L'impeachment spacca i Cinque Stelle: "Non sapevamo nulla fino all'ultimo"

Una decina di senatori denunciano sia il merito sia il metodo dell'iniziativa: "Ce l'hanno detto all'ultimo. E non ci sono i termini tecnici"

Infuriano le polemiche interne al Movimento 5 Stelle. Dopo gli scontri dell'altro giorno, quando, prima della censura definitiva di Gianroberto Casaleggio, più di una voce si era levata contro il "boia" di Giorgio Sorial all'indirizzo del presidente Napolitano, anche la decisione di richiedere l'impeachment per Napolitano approfondisce ulteriormente la spaccatura del partito.

Nella riunione di oggi pomeriggio, sono almeno una decina i senatori grillini che si sono detti molto perplessi sulla richiesta di impeachment presentata oggi dal Movimento e puntualmente ripresa sul blog di Grillo. Tra loro anche il senatore Campanella che, con il collega Battista, aveva biasimato pubblicamente le parole di Sorial parlando di "tentativo di coprire i pochi contenuti": "Le critiche nei confronti del presidente della Repubblica ci stanno tutte", ha dichiarato Battista al telefono, "ma quanto all'impeachment, da un punto di vista tecnico non ci sono i termini e c'è il rischio che per eccesso di azione consentiamo alle altre forze politiche di criticarci sul metodo invece che sui temi".

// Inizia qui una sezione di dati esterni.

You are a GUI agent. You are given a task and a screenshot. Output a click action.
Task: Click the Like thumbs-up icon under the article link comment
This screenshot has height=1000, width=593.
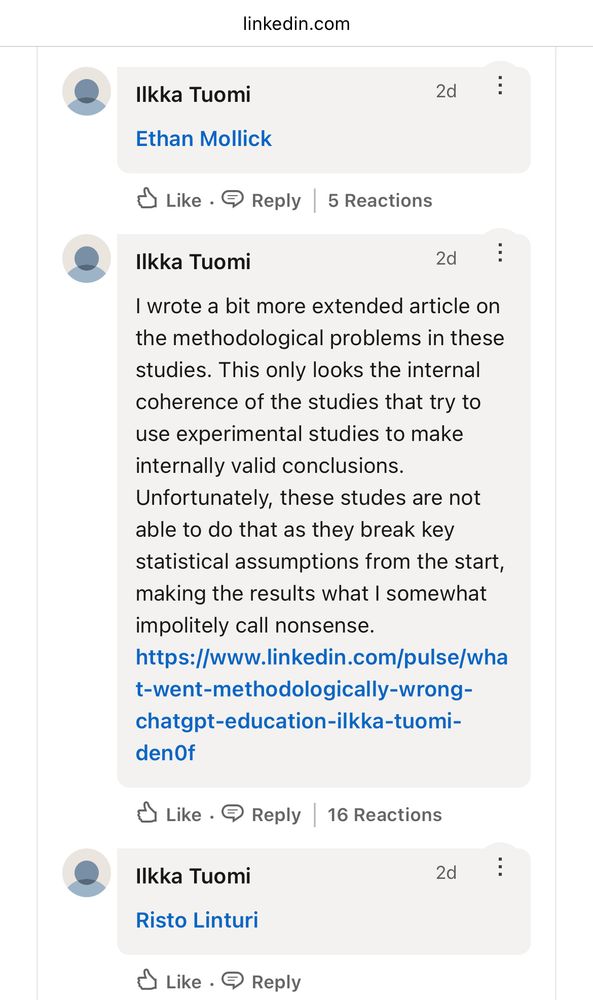[x=147, y=813]
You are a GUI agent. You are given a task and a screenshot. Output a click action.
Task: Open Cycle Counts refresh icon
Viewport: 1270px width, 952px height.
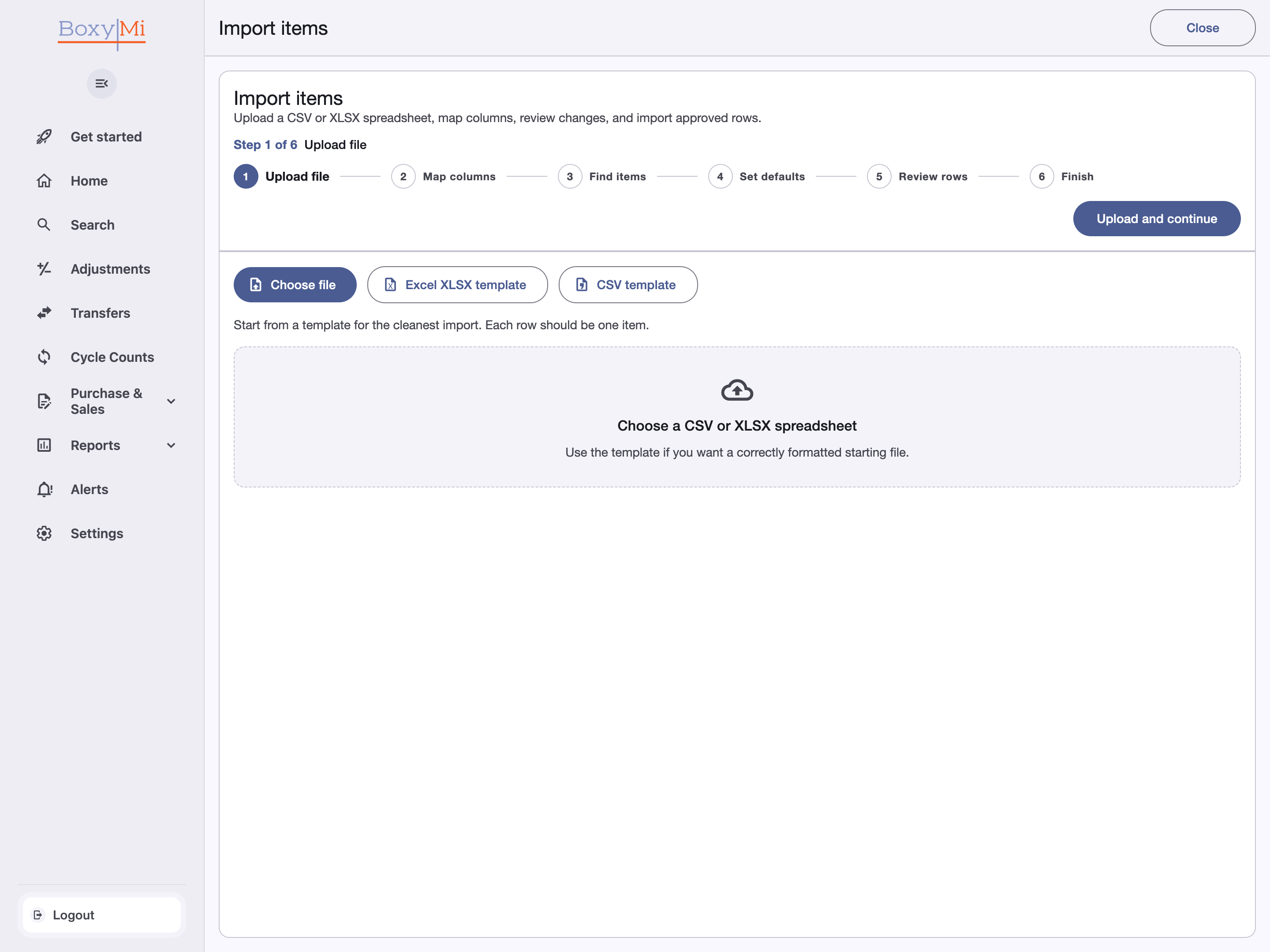tap(44, 357)
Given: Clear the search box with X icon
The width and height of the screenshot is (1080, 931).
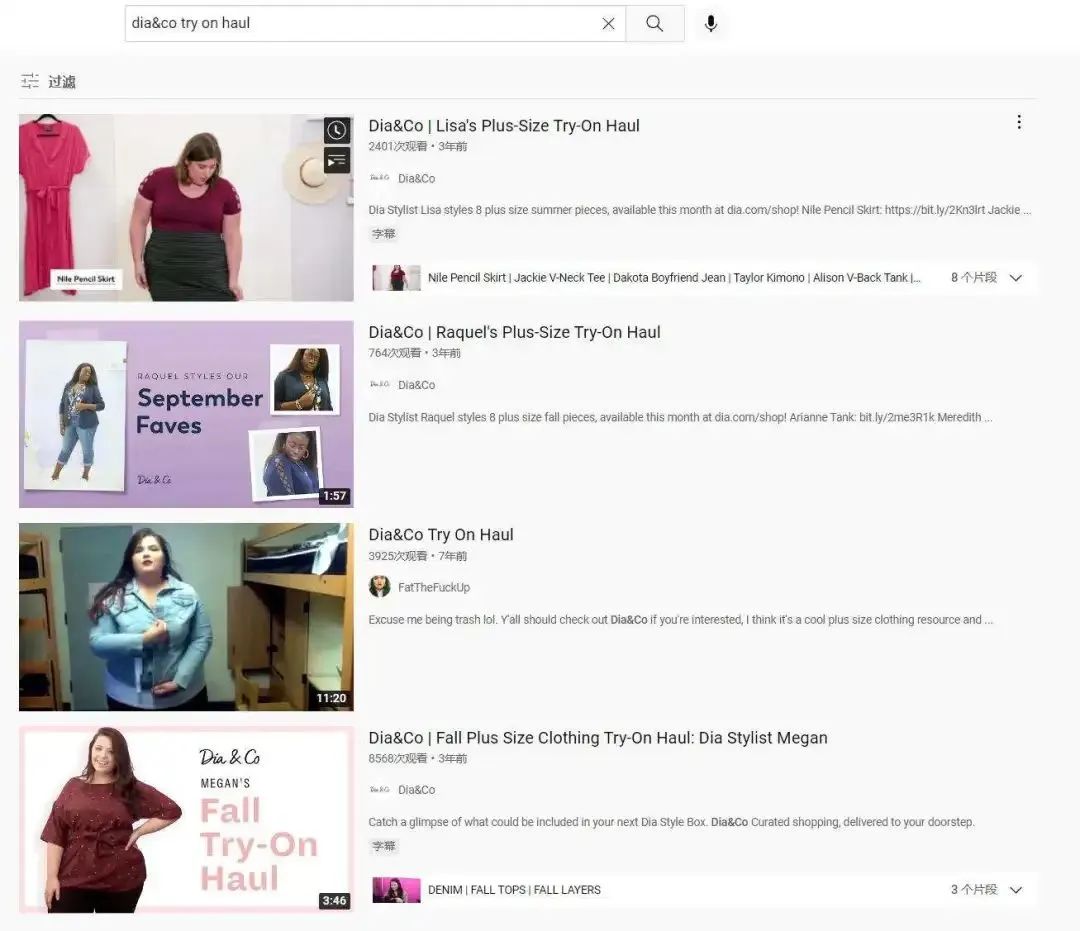Looking at the screenshot, I should click(608, 23).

Altri parlamentari grillini si sono lamentati di quello che appare come una sorta di blitz dei loro stessi compagni di partito, denunciando di non aver saputo nulla della decisione di richiedere l'impeachment fino all'ultimo momento. "Non ne sapevamo nulla - accusa un senatore - Che la richiesta fosse 'nell'arià da giorni era risaputo ma mi avrebbe fatto piacere discutere e condividere un documento prima di vederlo presentato in conferenza stampa".

Luigi di Maio, deputato e vicepresidente 5 Stelle della Camera, ha risposto così alle domande dei giornalisti: "Per quanto ne so questa è la linea del gruppo parlamentare di Camera e Senato. Poi ognuno ha diritto alla sua opinione".